Dans le vaste stand de tir de Fleury-les-Aubrais où il a déjà réussi de belles performances, Cédric Fèvre-Chevalier prend le temps, d’une voix douce, de choisir ses mots. Une diction posée qui cache une énorme détermination.
Assis en tailleur sur le sol, il sort, une à une, ses affaires d’un sac de sport presque trop grand pour lui. Il les dispose méticuleusement sur une simple chaise en plastique. Les mots sont rares. Quelques minutes avant l’entrainement, il est déjà entré dans sa bulle de concentration.
« J’ai besoin d’avoir mon espace… »
©FFTIR/F.Pervillé
Un espace d’autant plus nécessaire qu’il est réduit par la présence envahissante de deux fauteuils roulants. Celui de tous les jours. Et celui aménagé pour le tir. Le cérémonial, avant la séance d’entrainement, est toujours identique. D’abord l’habillement. Veste de tir, sous veste, gant, casquette si besoin. Puis la petite caisse, qui contient les organes de visées qu’il devra monter sur la carabine. Au tour, ensuite, de la trousse contenant tous les accessoires indispensables, plombs, chronomètre. Les gestes sont précis. Autour de lui, Cédric n’entend pas, il ne regarde pas. Il est déjà en mode compétition. Puis, toujours assis par terre, il ôte son tee-shirt pour enfiler sa tenue. En bas de son dos nu, la terrible cicatrice. Cédric Fèvre-Chevalier est né avec une spina-bifida, malformation congénitale qui se caractérise par un mauvais développement de la colonne vertébrale.

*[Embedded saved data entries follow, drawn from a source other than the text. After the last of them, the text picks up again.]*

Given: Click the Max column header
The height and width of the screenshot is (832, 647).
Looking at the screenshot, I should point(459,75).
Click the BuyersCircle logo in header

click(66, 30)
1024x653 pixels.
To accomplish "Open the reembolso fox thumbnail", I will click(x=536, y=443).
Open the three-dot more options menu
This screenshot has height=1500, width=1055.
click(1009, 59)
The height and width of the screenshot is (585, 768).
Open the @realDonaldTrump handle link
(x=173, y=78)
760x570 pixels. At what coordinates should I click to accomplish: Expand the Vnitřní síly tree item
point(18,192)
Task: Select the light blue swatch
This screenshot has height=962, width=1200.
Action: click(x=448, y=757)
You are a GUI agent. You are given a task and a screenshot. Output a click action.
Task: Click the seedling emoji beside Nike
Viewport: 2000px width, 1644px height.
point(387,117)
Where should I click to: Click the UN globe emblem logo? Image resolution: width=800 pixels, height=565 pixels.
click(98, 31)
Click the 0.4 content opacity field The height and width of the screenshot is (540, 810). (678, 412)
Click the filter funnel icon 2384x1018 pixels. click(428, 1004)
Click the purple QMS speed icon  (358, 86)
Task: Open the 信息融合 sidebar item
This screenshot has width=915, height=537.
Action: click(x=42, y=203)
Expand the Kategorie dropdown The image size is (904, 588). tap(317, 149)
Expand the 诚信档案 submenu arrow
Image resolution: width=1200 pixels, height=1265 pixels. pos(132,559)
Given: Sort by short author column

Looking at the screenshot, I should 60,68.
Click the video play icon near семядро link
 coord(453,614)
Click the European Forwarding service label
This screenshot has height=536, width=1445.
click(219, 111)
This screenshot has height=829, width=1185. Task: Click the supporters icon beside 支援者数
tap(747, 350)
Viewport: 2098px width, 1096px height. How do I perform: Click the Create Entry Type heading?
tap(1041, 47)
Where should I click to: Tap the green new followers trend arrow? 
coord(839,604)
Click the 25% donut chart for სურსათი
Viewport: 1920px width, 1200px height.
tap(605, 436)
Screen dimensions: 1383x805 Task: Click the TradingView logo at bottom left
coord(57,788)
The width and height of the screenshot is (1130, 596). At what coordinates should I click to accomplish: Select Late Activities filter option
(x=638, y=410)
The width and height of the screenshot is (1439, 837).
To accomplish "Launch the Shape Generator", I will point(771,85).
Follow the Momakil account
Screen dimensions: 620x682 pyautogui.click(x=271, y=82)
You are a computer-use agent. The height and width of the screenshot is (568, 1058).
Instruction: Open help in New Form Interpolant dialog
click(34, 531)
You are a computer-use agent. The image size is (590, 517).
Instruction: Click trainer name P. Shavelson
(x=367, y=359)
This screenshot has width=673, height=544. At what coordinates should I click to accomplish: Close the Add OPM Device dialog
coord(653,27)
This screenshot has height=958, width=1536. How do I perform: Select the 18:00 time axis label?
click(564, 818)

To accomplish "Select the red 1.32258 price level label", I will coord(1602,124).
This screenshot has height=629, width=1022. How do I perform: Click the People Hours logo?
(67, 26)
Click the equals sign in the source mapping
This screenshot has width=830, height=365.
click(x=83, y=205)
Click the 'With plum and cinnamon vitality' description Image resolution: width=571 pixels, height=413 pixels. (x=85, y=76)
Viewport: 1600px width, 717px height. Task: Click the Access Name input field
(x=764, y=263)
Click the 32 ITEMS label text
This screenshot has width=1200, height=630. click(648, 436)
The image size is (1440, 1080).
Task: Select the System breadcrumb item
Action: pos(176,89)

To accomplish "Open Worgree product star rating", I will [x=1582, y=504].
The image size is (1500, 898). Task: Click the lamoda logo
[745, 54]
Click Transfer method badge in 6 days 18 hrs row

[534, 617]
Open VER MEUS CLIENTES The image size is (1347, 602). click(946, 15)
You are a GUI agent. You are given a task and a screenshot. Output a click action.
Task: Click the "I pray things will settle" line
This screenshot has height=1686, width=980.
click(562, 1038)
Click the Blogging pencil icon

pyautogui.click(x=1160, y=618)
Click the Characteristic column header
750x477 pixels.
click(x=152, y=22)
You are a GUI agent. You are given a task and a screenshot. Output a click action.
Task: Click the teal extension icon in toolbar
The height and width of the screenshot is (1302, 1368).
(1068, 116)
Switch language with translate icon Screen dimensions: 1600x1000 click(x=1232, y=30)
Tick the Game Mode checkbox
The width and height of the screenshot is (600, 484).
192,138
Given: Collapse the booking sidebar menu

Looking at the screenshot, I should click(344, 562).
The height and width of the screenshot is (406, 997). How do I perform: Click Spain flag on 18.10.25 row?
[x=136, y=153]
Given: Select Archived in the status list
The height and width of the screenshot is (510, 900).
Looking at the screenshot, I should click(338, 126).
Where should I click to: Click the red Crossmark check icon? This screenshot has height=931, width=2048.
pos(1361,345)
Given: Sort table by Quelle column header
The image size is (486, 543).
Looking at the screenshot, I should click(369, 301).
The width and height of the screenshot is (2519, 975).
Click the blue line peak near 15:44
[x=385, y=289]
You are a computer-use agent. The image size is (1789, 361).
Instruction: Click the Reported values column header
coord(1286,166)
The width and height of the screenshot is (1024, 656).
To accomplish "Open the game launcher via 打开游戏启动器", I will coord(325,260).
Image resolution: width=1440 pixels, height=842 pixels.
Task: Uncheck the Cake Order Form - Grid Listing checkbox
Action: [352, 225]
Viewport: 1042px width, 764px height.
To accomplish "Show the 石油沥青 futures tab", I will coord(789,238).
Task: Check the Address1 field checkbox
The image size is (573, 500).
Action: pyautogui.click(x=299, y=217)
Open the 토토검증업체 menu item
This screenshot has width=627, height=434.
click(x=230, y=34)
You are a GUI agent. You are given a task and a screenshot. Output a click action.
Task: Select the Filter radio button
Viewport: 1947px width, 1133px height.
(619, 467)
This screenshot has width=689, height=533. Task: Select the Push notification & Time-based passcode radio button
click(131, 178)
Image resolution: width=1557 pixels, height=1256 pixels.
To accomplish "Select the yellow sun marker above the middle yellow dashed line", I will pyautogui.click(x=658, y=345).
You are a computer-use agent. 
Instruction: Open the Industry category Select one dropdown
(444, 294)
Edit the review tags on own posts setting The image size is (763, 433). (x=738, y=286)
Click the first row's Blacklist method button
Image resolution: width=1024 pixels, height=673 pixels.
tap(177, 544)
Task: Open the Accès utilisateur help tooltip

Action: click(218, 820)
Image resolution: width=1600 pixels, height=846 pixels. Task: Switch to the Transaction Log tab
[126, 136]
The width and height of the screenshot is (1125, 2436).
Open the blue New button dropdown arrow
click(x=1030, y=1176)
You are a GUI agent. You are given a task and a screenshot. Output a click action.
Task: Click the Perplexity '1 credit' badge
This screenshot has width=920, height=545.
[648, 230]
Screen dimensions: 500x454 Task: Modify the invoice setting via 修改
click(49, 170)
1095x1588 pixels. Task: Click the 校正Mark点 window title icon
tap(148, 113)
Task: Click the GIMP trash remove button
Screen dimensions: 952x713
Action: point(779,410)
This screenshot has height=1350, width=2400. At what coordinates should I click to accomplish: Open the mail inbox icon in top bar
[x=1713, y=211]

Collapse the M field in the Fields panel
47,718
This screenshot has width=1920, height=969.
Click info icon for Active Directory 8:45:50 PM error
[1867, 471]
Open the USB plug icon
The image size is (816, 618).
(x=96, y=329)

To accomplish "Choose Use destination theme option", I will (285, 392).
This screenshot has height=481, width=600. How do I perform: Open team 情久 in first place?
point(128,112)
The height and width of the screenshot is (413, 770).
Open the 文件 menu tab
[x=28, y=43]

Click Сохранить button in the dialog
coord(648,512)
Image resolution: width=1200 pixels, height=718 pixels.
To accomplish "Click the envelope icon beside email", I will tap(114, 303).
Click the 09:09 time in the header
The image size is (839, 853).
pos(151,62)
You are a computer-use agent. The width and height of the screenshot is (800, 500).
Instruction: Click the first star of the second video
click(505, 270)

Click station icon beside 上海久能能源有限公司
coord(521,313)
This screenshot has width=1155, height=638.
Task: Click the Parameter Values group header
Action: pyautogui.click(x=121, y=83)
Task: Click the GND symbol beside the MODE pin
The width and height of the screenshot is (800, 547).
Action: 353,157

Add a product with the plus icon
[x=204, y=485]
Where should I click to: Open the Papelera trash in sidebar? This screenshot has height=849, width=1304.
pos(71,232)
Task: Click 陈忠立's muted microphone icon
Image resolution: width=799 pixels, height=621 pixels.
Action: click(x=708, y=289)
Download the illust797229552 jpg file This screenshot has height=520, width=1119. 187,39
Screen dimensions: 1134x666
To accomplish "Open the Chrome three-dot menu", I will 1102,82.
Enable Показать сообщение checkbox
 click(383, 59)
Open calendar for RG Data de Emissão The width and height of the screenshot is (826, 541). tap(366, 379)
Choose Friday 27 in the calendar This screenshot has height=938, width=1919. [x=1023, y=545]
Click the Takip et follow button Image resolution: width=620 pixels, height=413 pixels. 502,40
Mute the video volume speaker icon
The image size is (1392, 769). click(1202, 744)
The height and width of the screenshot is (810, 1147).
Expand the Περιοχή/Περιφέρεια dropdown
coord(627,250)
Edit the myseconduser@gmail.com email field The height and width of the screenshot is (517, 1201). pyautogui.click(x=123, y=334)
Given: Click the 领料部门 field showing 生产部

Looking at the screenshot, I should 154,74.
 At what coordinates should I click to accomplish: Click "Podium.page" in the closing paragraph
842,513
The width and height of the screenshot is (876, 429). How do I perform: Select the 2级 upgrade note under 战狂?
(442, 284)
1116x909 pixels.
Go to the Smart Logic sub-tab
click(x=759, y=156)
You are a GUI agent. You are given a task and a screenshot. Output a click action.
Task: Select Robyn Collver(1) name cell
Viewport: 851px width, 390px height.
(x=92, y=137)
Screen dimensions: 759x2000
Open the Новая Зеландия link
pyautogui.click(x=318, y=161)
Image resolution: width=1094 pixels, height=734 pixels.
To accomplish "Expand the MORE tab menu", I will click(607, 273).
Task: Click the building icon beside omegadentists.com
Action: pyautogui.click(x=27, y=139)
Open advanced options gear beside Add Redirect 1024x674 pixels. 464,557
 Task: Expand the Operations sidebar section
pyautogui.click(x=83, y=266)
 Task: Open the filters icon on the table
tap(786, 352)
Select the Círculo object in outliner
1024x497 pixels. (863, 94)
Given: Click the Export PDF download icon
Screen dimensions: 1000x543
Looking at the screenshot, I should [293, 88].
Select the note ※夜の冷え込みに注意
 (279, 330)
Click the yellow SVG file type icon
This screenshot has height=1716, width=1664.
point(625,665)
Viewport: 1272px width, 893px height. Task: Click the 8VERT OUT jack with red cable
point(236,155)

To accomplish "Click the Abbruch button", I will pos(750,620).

En latin, spina-bifida signifie « épine fendue en deux ». Une traduction d’un réalisme froid. La malformation entraîne une paralysie et perte de sensibilité au niveau des jambes qui l’empêchent de marcher normalement, ainsi que d’autres séquelles invisibles.
©FFTIR/Y.Chetrit
Quand tout est prêt, installé comme il l’aime, Cédric Fèvre-Chevalier se hisse sur son fauteuil, visse la tablette. Derrière les petites lunettes, ce petit gabarit ne montre aucune lassitude de tous ces efforts quotidiens pour transporter des dizaines de kilos de matériel à l’entrainement ou en compétition. Puis ses yeux marrons s’illuminent enfin. Il se saisit de sa carabine de 5kg 500. Place au tir, place au sport, place à la performance. Son monde.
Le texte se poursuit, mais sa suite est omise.